[Task statement] Each of the records below must be reproduced verbatim.

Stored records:

+ + +

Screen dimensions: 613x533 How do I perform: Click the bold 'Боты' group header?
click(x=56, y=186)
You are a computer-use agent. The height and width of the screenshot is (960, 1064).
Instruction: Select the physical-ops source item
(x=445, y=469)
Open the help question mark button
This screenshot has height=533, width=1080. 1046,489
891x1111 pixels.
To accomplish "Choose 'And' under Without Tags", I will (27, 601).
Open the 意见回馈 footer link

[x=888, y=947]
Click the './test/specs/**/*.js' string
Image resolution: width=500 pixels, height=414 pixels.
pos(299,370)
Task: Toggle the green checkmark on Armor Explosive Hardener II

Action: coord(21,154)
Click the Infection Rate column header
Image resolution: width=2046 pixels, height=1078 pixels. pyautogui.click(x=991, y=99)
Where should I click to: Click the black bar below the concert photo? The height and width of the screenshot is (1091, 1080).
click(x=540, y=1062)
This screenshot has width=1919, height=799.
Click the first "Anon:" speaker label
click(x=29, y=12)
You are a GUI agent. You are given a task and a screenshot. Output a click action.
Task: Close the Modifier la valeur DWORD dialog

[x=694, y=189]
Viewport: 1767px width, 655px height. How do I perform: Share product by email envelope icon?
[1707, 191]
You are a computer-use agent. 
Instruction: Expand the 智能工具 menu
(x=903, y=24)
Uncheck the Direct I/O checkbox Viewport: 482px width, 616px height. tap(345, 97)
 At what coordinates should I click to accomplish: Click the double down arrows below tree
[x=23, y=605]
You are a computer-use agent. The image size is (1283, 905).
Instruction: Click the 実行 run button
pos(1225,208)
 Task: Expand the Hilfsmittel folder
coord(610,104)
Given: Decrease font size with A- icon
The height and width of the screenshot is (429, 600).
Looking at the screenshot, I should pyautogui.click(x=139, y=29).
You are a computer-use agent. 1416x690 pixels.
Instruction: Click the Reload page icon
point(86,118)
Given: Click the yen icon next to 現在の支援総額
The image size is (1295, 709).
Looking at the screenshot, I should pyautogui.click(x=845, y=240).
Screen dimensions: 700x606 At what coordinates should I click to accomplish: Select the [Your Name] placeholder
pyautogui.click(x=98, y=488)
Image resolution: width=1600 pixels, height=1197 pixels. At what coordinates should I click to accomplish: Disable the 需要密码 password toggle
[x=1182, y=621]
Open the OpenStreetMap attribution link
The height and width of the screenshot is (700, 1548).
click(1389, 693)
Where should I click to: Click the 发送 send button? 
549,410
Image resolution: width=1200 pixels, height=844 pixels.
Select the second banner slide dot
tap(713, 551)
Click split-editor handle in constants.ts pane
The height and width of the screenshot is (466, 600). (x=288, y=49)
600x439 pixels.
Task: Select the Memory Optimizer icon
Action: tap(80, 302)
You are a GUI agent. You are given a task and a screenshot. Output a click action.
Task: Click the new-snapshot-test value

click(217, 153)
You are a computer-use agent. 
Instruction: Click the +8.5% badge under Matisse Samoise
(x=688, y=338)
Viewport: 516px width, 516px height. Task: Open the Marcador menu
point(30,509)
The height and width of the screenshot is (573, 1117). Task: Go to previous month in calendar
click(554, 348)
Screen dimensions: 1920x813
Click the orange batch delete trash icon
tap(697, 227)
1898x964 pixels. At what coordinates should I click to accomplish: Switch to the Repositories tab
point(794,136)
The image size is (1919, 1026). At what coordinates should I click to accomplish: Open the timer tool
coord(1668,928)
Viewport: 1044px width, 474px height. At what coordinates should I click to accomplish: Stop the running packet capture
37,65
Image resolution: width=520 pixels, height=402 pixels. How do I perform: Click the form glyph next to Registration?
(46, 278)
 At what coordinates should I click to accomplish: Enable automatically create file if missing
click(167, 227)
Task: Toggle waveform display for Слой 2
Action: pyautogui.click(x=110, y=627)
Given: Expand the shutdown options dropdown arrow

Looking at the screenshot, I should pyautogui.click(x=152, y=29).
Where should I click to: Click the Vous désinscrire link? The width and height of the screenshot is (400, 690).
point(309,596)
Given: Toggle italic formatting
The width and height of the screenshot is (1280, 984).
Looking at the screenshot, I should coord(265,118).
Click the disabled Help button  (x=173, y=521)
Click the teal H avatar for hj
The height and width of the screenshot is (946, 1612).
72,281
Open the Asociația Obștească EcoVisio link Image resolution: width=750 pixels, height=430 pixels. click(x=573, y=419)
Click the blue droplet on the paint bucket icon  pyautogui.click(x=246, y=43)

+ + +

[Solution to this task]
Screen dimensions: 613x533 How do I perform: Click the bold 'Боты' group header?
click(x=56, y=186)
You are a computer-use agent. The height and width of the screenshot is (960, 1064).
Instruction: Select the physical-ops source item
(x=445, y=469)
Open the help question mark button
This screenshot has height=533, width=1080. 1046,489
891x1111 pixels.
To accomplish "Choose 'And' under Without Tags", I will (27, 601).
Open the 意见回馈 footer link

[x=888, y=947]
Click the './test/specs/**/*.js' string
Image resolution: width=500 pixels, height=414 pixels.
pos(299,370)
Task: Toggle the green checkmark on Armor Explosive Hardener II

Action: coord(21,154)
Click the Infection Rate column header
Image resolution: width=2046 pixels, height=1078 pixels. pyautogui.click(x=991, y=99)
Where should I click to: Click the black bar below the concert photo? The height and width of the screenshot is (1091, 1080).
click(x=540, y=1062)
This screenshot has width=1919, height=799.
Click the first "Anon:" speaker label
click(x=29, y=12)
You are a GUI agent. You are given a task and a screenshot. Output a click action.
Task: Close the Modifier la valeur DWORD dialog

[x=694, y=189]
Viewport: 1767px width, 655px height. How do I perform: Share product by email envelope icon?
[1707, 191]
You are a computer-use agent. 
Instruction: Expand the 智能工具 menu
(x=903, y=24)
Uncheck the Direct I/O checkbox Viewport: 482px width, 616px height. tap(345, 97)
 At what coordinates should I click to accomplish: Click the double down arrows below tree
[x=23, y=605]
You are a computer-use agent. The image size is (1283, 905).
Instruction: Click the 実行 run button
pos(1225,208)
 Task: Expand the Hilfsmittel folder
coord(610,104)
Given: Decrease font size with A- icon
The height and width of the screenshot is (429, 600).
Looking at the screenshot, I should pyautogui.click(x=139, y=29).
You are a computer-use agent. 1416x690 pixels.
Instruction: Click the Reload page icon
point(86,118)
Given: Click the yen icon next to 現在の支援総額
The image size is (1295, 709).
Looking at the screenshot, I should pyautogui.click(x=845, y=240).
Screen dimensions: 700x606 At what coordinates should I click to accomplish: Select the [Your Name] placeholder
pyautogui.click(x=98, y=488)
Image resolution: width=1600 pixels, height=1197 pixels. At what coordinates should I click to accomplish: Disable the 需要密码 password toggle
[x=1182, y=621]
Open the OpenStreetMap attribution link
The height and width of the screenshot is (700, 1548).
click(1389, 693)
Where should I click to: Click the 发送 send button? 
549,410
Image resolution: width=1200 pixels, height=844 pixels.
Select the second banner slide dot
tap(713, 551)
Click split-editor handle in constants.ts pane
The height and width of the screenshot is (466, 600). (x=288, y=49)
600x439 pixels.
Task: Select the Memory Optimizer icon
Action: tap(80, 302)
You are a GUI agent. You are given a task and a screenshot. Output a click action.
Task: Click the new-snapshot-test value

click(217, 153)
You are a computer-use agent. 
Instruction: Click the +8.5% badge under Matisse Samoise
(x=688, y=338)
Viewport: 516px width, 516px height. Task: Open the Marcador menu
point(30,509)
The height and width of the screenshot is (573, 1117). Task: Go to previous month in calendar
click(554, 348)
Screen dimensions: 1920x813
Click the orange batch delete trash icon
tap(697, 227)
1898x964 pixels. At what coordinates should I click to accomplish: Switch to the Repositories tab
point(794,136)
The image size is (1919, 1026). At what coordinates should I click to accomplish: Open the timer tool
coord(1668,928)
Viewport: 1044px width, 474px height. At what coordinates should I click to accomplish: Stop the running packet capture
37,65
Image resolution: width=520 pixels, height=402 pixels. How do I perform: Click the form glyph next to Registration?
(46, 278)
 At what coordinates should I click to accomplish: Enable automatically create file if missing
click(167, 227)
Task: Toggle waveform display for Слой 2
Action: pyautogui.click(x=110, y=627)
Given: Expand the shutdown options dropdown arrow

Looking at the screenshot, I should pyautogui.click(x=152, y=29).
Where should I click to: Click the Vous désinscrire link? The width and height of the screenshot is (400, 690).
point(309,596)
Given: Toggle italic formatting
The width and height of the screenshot is (1280, 984).
Looking at the screenshot, I should coord(265,118).
Click the disabled Help button  (x=173, y=521)
Click the teal H avatar for hj
The height and width of the screenshot is (946, 1612).
72,281
Open the Asociația Obștească EcoVisio link Image resolution: width=750 pixels, height=430 pixels. click(x=573, y=419)
Click the blue droplet on the paint bucket icon  pyautogui.click(x=246, y=43)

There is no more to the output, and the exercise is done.